Abnormal traffic flow prediction is crucial for reducing traffic congestion. Most recent studies utilized machine learning models in traffic flow detection systems. However, these detection systems do not support real-time analysis. Centralized machine learning methods face a number of challenges due to the sheer volume of traffic data that needs to be processed in real-time. Thus, it is not scalable and lacks fault tolerance and data privacy. This study designs and evaluates a scalable distributed machine learning-based scheme to predict highway traffic flows in real-time. The proposed system is segment-based where the vehicles in each segment form a cluster. We train and validate a local Random Forest Regression (RFR) model for each vehicle’s cluster (highway-segment) using six different hyper parameters.
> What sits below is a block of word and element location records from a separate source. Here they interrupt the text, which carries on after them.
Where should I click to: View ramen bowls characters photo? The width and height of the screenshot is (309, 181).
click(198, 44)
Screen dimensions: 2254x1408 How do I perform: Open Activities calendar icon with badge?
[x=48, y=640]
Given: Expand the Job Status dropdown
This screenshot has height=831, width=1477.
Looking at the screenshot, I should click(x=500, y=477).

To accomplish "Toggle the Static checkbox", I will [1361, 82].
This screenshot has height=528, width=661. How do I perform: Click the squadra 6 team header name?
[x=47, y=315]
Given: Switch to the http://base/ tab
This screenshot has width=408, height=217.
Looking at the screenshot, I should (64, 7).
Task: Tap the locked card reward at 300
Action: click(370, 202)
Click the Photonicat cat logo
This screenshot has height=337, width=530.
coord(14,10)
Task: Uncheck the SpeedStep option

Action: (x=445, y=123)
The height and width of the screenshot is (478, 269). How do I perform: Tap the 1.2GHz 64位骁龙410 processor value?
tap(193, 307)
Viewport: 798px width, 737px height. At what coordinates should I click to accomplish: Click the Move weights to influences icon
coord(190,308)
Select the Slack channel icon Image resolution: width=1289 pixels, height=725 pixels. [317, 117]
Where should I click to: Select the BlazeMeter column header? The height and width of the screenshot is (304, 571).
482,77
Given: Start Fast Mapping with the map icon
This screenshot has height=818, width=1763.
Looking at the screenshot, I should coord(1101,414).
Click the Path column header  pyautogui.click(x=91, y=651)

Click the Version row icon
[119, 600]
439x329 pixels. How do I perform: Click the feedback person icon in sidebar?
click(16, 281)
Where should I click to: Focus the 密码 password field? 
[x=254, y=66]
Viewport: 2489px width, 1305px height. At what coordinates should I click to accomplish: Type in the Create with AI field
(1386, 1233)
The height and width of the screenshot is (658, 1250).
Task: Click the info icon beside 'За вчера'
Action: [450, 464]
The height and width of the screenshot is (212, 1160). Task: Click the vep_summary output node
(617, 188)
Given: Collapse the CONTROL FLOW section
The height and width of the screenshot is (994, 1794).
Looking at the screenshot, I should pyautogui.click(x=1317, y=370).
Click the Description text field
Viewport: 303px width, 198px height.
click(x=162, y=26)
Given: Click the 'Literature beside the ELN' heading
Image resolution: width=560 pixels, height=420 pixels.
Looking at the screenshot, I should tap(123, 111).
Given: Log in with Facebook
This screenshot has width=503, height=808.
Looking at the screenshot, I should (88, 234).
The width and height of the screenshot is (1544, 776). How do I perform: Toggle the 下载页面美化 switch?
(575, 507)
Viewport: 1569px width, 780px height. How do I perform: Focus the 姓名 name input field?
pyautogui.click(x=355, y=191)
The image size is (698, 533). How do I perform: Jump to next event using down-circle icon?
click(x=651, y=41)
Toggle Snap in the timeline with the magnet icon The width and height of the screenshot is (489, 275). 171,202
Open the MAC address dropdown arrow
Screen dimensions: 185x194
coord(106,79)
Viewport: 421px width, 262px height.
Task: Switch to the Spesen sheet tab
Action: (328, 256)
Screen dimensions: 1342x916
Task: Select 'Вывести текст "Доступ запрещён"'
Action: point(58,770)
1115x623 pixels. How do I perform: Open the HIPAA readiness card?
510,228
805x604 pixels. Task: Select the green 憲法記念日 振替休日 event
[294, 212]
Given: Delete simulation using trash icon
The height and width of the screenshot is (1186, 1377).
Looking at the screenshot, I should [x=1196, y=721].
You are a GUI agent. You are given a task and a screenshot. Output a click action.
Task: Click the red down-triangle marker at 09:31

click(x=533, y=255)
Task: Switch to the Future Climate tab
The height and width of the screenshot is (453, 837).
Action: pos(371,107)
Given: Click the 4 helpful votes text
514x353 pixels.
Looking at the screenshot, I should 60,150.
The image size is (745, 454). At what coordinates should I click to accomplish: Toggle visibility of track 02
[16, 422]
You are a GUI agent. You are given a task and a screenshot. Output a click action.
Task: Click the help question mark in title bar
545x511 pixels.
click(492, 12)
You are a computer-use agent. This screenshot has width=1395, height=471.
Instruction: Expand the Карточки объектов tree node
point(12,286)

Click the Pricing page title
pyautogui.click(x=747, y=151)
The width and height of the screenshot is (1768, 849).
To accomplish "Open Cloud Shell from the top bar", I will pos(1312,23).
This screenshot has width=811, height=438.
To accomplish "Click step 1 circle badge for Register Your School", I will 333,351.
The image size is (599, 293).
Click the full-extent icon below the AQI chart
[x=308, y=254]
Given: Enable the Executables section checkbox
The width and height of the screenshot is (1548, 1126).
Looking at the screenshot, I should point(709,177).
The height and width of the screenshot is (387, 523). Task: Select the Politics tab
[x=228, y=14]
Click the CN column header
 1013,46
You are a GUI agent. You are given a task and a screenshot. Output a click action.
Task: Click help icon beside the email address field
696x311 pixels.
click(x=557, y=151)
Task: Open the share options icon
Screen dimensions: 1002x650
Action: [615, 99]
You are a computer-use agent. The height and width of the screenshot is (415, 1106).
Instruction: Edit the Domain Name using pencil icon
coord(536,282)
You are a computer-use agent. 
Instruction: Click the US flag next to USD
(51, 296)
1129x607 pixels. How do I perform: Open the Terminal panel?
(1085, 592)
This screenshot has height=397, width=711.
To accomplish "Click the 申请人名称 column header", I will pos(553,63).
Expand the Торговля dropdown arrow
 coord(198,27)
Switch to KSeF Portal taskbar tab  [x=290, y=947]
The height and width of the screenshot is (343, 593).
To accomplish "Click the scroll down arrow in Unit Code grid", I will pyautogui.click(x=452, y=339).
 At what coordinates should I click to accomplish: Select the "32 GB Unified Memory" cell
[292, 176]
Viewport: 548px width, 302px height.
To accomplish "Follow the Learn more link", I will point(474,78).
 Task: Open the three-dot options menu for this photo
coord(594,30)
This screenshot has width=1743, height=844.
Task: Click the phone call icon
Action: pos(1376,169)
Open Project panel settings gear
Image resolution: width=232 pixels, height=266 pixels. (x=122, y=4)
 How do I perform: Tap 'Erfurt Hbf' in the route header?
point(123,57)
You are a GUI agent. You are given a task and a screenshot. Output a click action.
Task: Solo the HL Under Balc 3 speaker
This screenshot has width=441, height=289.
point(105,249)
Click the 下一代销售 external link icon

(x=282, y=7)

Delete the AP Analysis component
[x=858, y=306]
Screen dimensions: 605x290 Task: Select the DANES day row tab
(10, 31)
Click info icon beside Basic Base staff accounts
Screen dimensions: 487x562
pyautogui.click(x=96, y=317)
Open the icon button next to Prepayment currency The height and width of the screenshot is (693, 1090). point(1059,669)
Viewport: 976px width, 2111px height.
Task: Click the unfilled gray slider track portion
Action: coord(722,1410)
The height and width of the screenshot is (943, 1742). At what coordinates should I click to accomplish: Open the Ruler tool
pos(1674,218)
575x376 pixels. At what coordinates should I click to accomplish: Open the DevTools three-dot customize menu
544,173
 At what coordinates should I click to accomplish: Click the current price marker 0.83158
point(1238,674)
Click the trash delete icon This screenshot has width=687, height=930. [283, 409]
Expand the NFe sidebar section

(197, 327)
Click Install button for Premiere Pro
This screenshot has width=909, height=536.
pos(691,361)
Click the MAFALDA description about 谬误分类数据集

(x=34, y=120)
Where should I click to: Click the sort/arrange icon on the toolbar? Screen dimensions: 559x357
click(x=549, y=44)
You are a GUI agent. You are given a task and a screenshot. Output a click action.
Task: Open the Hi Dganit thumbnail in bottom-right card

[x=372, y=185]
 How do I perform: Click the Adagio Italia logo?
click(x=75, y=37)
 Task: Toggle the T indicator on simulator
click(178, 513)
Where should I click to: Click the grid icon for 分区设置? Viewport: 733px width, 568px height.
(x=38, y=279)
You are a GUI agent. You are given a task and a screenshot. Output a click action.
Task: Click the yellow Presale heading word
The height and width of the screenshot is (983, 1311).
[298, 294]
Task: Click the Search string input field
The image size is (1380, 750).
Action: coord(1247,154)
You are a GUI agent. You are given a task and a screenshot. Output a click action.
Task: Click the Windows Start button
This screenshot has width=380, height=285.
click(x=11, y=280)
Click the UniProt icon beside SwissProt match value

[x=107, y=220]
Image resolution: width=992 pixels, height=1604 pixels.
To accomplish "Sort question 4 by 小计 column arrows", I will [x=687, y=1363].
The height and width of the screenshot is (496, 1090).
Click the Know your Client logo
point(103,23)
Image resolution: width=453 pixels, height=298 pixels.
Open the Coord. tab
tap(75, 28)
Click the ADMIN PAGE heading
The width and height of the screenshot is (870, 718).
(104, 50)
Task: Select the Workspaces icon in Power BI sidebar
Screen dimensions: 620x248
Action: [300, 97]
Due to the variance of traffic flow patterns between segments, we build a global Distributed Machine Learning Random Forest (DMLRF) regression model to improve the system performance for abnormal traffic flows. Kappa Architecture is utilized to enable real-time prediction. The proposed model is evaluated and compared to other base-line models, Linear Regression (LR), Logistic Regression (LogR), and K Nearest Neighbor (KNN) regression in terms of Mean Square Error (MSE), Root Mean Square Error (RMSE), Mean Absolute Error (MAE), R-squared (R 2 ), and Adjusted R-Squared (AR 2 ). The proposed scheme demonstrates high accuracy in predicting abnormal traffic flows while maintaining scalability and data privacy.

Suggested Citation

  • Hani Alnami & Imad Mahgoub & Hamzah Al-Najada & Easa Alalwany, 2025. "A Distributed Machine Learning-Based Scheme for Real-Time Highway Traffic Flow Prediction in Internet of Vehicles," Future Internet, MDPI, vol. 17(3), pages 1-21, March.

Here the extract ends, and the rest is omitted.